Mine is a very personal approach to understanding William Stringfellow's witness to the church in our day. The encounters he and I had over the last six years were important to both of us, I believe. He was involved in my own struggles as an elderly woman seeking ordination, and my difficulties pointed up for both of us the multifarious facets of both sexism and ageism. We also met over a variety of concerns having to do with justice and peace, and we shared a lively sense of irony and creative absurdity that brightened the times of relaxation among friends.

Among the good memories is his inconspicuous entry into a seminar room in which he was to speak. Not having what you would call a commanding physical presence, Bill would simply take his place and look at his notes and the audience until it fell into a silence to match his own. Those who knew him would become still at once, knowing that his words would at times become almost inaudible.

But even without speech, Bill compelled attention. His eyes were arresting in their power, for they searched out the faces before him and drew his hearers in. I puzzled over the emphatic response he drew from others as well as myself, for he seldom raised his voice and was sparing of gesture. But there was lightning in his eye and thunder in his voice when on the rare occasion he let loose to emphasize what he was saying.

A bell rang inside me when I found a statement in one of Bill's books: "I am the most passionate person I know." Why, of course he is, I thought. He doesn't have to overdo it; it is just there for him. He reaches out from the solitary spaces in his heart and touches all of us in our own solitude. If there are any dry bones among us, they are then knit together, and now they stand up, and they live.

Bill had the rare grace of being fully present to the person to whom he was talking. Many of us remember in him both a friend and a champion in addition to his authentic and prophetic voice. For me he was an inspiring presence along a personal trail of tears that I often despaired would never reach its end in ordination.

A particularly defeating moment came when I was turned down for the fifth time by a church committee I had to pass for ordination. Bill was present when I got the news. He took me aside privately, fixed his steady gaze on me, and said, "If you are willing to take your diocese into civil court, I think this would give us the best case so far for the church's discrimination against women."

The statement was typical of Bill's passion for justice; typical too were his modesty and courtesy in not stressing his own qualifications as defender and in leaving me to settle my own actions without any persuasion on his part. As we talked I realized that a decision such as I now faced had to be emphatically my own. I went away privately to wrestle with it and elected not to spend the last years of my life in and out of courtrooms. He never referred to the episode or questioned my decision. In all the dealings I ever had with William Stringfellow, I sensed the same delicacy and respect for the autonomy of the other.

Bill was, at the end of my difficulties, the homilist at my ordination. He chose to talk about my qualifications and startled me by bringing up things I had never thought of as gifts I brought to the altar. One was the fact that the first time he saw me I was playing the recorder on a hilltop at dawn. "Only someone who understands the resurrection would do that," he said, and expounded on it theologically.

But clearly the most significant gift, he continued, was my age, and this slightly displeased me: What significance could it have to anyone that I was being ordained on my 70th birthday?
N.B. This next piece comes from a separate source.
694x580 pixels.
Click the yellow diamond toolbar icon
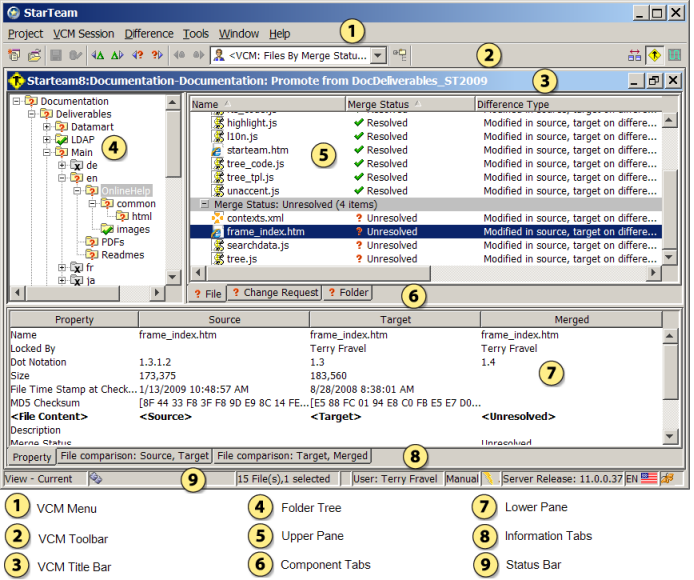(x=655, y=56)

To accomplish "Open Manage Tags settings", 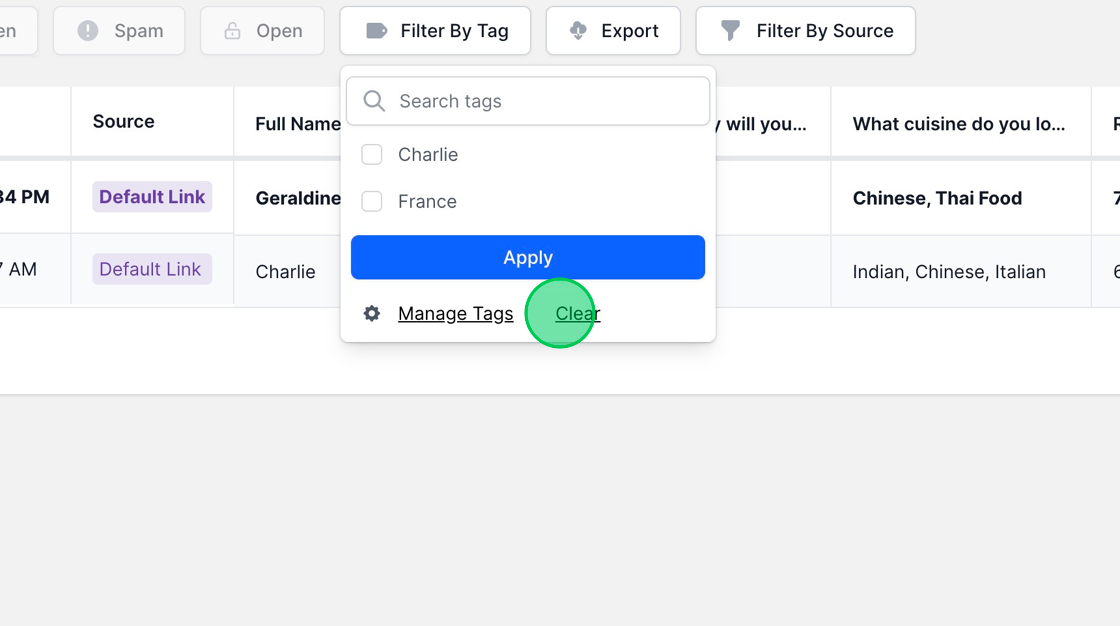I will pyautogui.click(x=455, y=313).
But Bill talked about ageism, one of society's cruelest prejudices. It took me a little time to take his point, and of course he was right: Both for the ordinand and the church there are powerful theological ramifications in this fact.

Last February we met for dinner in New York. Bill was giving a course at Auburn Theological Seminary, and I was in town to preach to an Integrity meeting and again to Dignity, two organizations of gay and lesbian Christians. He knew, of course, that I serve as a liaison between the bishop of Michigan and the gay and lesbian community. He was much concerned about the handling of sexuality issues at the upcoming General Convention in September, for many of our previous discussions had been about this area of crass human injustice and insensitivity in the church and in society at large. "It is essential that you and I be there," Bill said. We didn't discuss it further; after all, it was a long time until September.

How frail Bill looked as he walked away in the cold drizzle. I wanted to follow him for another good-bye, but did not; and there was not another chance. Since then I have continued to feel empowered by him in my ministry. It is good to have walked with a prophet; now we are left with some of his strength with which to go on.

Anne C. Garrison was a priest in the Episcopal Diocese of Michigan and was assistant to the bishop in the fields of alcoholism, racism, and sexuality when this article appeared.